» **Task prompt**: The response must consist of the lines below from the one with "Task: Click the Details section heading" through the one with "Screen dimensions: 1426x590", exactly as they appear and with both ends kept.

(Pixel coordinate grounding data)
________

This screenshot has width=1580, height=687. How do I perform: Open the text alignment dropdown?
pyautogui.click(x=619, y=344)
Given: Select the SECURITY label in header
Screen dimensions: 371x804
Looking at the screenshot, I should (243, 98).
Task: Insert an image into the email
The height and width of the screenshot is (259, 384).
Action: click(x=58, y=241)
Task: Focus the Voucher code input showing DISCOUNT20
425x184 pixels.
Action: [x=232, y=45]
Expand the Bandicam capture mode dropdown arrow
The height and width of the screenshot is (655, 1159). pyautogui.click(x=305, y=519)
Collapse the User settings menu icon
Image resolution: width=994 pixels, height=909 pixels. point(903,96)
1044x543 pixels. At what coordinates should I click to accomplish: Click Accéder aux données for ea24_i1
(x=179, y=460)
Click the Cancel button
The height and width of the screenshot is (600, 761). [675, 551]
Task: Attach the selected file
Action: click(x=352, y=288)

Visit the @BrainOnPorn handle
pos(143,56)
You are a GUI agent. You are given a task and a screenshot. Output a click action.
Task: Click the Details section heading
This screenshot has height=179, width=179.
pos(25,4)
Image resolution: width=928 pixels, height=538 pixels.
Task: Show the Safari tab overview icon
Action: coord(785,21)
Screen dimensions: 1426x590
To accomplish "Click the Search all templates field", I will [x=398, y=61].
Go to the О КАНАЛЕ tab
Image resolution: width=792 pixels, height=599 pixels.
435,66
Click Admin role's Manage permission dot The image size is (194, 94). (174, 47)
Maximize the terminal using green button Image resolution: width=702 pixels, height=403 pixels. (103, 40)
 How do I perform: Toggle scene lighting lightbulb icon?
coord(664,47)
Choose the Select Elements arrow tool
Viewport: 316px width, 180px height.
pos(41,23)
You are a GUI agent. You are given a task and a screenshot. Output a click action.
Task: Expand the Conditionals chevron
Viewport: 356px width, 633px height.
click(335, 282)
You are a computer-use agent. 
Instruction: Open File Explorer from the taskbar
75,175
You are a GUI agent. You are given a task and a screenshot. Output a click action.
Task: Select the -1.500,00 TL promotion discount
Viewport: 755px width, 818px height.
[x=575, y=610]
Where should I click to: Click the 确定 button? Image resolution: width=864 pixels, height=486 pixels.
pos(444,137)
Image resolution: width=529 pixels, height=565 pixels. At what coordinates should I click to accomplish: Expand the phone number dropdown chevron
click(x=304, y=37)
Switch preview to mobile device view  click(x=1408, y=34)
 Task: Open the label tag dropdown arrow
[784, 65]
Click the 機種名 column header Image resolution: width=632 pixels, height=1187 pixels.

________

» **Solution below**:
Task: Click the Details section heading
This screenshot has height=179, width=179.
pos(25,4)
Image resolution: width=928 pixels, height=538 pixels.
Task: Show the Safari tab overview icon
Action: coord(785,21)
Screen dimensions: 1426x590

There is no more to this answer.